A Revista NAVIGATOR é dirigida a professores, pesquisadores e alunos de História e tem como propósito promover e incentivar o debate e a pesquisa sobre temas de História Marítima no meio acadêmico.




        

Royal Navy: evolução e superioridadedo poder naval britânico na era dos navios a vela

Rodney Alfredo Pinto Lisboa
Professor da Universidade do Vale do Sapucaí (Univás) e da Fundação de Ensino e Pesquisa de Itajubá (Fepi).


RESUMO
Geograficamente localizadas entre o Oceano Atlântico, o Canal da Mancha, o Mar da Irlanda e o Mar do Norte, as ilhas britânicas sempre se mostraram susceptíveis a eventuais ameaças estrangeiras. Com base em uma filosofia expansionista de projeção de poder que combinava diplomacia astuciosa com a eficiência do instrumento militar, os ingleses desenvolveram uma marinha de guerra capaz de rivalizar e superar outras potências na busca pelo controle das rotas marítimas de comércio e pela hegemonia nos oceanos.
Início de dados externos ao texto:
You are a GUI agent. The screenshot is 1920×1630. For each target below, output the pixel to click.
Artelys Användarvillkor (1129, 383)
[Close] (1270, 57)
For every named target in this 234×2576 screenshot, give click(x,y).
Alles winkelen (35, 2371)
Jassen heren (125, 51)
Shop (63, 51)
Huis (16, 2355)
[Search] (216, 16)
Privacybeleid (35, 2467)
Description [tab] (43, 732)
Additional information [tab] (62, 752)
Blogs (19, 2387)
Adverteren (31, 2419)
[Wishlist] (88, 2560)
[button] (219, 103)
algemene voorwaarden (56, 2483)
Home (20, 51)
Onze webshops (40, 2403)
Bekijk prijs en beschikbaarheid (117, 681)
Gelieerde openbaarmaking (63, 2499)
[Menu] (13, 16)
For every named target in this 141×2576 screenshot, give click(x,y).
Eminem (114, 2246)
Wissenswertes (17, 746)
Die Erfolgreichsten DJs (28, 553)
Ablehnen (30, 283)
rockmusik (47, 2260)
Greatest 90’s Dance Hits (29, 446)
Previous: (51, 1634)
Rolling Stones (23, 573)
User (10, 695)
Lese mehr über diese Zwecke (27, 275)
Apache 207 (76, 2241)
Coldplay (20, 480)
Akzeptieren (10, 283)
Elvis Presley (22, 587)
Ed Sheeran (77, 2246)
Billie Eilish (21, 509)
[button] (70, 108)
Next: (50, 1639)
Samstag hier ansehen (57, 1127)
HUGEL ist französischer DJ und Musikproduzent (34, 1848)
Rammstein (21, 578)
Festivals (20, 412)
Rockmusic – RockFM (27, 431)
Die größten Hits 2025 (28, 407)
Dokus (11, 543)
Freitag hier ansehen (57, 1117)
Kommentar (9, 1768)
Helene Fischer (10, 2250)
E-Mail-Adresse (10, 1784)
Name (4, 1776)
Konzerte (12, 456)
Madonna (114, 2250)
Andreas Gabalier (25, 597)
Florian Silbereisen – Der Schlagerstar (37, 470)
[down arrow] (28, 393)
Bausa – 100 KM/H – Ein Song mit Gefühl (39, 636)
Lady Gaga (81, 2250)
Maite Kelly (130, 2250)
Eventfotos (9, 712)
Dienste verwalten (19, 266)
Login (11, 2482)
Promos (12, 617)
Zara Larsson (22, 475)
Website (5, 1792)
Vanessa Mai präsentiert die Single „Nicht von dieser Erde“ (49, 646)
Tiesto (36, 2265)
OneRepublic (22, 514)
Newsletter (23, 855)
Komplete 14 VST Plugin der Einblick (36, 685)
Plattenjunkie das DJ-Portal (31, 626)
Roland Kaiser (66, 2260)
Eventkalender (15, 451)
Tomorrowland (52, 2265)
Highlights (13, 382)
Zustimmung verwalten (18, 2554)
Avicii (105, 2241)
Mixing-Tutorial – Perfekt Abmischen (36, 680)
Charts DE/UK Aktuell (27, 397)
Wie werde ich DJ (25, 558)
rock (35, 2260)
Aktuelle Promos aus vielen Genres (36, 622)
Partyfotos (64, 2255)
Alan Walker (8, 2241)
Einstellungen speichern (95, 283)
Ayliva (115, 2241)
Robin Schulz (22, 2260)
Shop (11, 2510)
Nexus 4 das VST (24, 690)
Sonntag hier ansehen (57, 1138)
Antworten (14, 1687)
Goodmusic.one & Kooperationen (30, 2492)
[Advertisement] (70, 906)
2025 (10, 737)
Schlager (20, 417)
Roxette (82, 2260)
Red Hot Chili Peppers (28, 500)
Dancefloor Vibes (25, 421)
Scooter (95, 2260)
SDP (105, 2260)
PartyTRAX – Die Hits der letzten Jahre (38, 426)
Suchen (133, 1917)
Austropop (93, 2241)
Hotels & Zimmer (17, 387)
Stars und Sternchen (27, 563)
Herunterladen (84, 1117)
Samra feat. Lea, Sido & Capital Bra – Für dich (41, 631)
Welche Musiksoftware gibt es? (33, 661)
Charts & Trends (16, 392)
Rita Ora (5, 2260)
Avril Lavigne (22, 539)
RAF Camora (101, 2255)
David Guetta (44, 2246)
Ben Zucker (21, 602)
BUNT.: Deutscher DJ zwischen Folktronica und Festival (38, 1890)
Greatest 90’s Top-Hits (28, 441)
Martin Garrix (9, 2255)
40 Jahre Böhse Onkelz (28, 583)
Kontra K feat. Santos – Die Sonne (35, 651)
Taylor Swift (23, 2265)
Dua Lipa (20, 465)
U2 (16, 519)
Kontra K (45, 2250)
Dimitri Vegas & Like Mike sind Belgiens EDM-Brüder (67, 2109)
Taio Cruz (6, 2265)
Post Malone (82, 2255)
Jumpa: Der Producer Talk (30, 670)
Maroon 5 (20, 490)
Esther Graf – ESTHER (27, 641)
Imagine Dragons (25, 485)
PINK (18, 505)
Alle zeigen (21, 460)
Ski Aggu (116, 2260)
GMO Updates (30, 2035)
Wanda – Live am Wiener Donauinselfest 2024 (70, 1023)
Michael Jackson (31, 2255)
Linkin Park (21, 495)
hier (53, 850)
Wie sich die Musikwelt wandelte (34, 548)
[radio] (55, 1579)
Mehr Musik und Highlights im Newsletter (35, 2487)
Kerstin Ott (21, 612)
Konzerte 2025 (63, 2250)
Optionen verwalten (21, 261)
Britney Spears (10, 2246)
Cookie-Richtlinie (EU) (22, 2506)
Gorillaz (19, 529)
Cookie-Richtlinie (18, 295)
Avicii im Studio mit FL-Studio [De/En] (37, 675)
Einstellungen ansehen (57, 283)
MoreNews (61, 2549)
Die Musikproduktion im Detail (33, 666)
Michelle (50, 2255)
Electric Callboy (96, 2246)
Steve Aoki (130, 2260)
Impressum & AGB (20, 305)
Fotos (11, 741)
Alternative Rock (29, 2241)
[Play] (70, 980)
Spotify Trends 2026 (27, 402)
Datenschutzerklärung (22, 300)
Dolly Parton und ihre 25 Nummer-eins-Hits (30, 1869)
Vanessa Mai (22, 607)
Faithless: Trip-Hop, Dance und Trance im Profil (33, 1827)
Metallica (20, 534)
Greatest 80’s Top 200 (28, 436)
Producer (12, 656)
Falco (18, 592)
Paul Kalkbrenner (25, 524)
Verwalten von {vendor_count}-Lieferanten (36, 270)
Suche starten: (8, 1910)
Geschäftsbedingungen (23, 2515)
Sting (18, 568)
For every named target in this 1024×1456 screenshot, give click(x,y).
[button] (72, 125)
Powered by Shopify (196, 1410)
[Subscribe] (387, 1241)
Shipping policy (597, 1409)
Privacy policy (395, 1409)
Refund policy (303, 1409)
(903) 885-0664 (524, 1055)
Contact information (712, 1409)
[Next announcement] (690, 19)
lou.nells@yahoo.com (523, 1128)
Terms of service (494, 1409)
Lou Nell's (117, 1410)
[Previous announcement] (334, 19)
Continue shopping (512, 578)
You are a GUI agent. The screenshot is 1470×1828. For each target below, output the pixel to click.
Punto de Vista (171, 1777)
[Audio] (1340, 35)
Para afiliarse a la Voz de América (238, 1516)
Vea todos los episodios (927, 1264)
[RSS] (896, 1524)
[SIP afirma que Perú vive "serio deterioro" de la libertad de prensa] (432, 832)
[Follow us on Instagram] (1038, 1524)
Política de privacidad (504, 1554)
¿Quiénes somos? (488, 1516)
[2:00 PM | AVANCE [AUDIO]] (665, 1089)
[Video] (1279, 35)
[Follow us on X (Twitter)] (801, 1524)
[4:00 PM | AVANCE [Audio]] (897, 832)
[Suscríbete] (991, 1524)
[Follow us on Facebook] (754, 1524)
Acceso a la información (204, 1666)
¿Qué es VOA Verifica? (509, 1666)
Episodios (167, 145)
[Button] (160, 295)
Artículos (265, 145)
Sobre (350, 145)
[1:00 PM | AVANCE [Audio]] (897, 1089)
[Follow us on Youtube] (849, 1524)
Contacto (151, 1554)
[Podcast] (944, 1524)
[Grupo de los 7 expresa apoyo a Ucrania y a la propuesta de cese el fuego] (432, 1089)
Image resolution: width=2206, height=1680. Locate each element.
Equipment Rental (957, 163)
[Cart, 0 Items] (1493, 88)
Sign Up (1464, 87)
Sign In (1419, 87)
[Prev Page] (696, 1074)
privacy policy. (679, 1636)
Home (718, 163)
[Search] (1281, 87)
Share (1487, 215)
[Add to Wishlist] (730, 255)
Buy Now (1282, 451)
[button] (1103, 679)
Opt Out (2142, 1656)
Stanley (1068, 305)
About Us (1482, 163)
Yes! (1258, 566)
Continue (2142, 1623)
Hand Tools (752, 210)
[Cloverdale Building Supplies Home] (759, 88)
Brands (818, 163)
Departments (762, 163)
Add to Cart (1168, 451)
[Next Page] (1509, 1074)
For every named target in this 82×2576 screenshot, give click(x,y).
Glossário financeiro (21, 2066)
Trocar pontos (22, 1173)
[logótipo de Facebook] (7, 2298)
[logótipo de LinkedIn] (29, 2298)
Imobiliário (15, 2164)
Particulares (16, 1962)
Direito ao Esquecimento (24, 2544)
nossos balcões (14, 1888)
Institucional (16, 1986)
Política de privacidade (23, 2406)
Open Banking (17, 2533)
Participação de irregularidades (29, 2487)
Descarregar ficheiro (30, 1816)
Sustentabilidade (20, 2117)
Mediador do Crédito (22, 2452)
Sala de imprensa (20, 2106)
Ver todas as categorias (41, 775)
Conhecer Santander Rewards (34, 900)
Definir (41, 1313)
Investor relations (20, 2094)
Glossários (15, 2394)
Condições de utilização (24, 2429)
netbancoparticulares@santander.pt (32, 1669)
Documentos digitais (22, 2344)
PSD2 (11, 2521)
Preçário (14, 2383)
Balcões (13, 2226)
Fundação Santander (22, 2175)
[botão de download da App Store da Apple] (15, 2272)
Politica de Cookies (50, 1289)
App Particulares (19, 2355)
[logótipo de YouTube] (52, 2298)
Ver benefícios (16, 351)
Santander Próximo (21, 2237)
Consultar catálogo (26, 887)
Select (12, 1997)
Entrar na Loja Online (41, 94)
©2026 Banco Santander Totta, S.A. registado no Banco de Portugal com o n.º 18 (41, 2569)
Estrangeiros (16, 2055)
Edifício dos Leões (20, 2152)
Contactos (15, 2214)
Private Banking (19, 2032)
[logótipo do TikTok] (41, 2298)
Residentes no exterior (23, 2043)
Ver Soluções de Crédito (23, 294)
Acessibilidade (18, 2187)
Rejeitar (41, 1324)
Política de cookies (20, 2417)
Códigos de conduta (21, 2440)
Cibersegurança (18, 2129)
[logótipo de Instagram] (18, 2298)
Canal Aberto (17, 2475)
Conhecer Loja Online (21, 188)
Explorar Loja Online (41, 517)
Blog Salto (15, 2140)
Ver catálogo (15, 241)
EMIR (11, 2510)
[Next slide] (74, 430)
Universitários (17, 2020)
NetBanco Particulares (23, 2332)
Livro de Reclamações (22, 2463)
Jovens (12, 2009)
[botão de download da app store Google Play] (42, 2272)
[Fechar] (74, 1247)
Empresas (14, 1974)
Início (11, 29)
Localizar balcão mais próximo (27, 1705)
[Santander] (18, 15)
Através das experiências acumuladas no curso de inúmeras batalhas decisivas, a Marinha Real impôs-se sobre seus adversários em diferentes conflitos navais travados entre os séculos XVI e XIX, emergindo ao final das Guerras Napoleônicas (1799-1815) como a maior potência naval na era dos navios a vela.

PALAVRAS-CHAVE: Grã-Bretanha, expansão marítima, poder naval
ABSTRACT
Geographically located between the Atlantic Ocean, English Channel, the Irish Sea and the North Sea, the British Isles have always been susceptible to any foreign threats. Based on an expansionist philosophy of power projection that astute diplomacy combined with the efficiency of the military instrument, the British developed a Navy able to compete and overcome other powers in the quest for control of sea lanes of commerce and hegemony in the oceans. Through the experiences gained in the course of many decisive battles, the Royal Navy imposed upon their opponents in different naval conflicts fought between the 16th and 19th centuries, emerging at the end of the Napoleonic Wars (1799-1815) as the greatest naval power in the age of sailing ships.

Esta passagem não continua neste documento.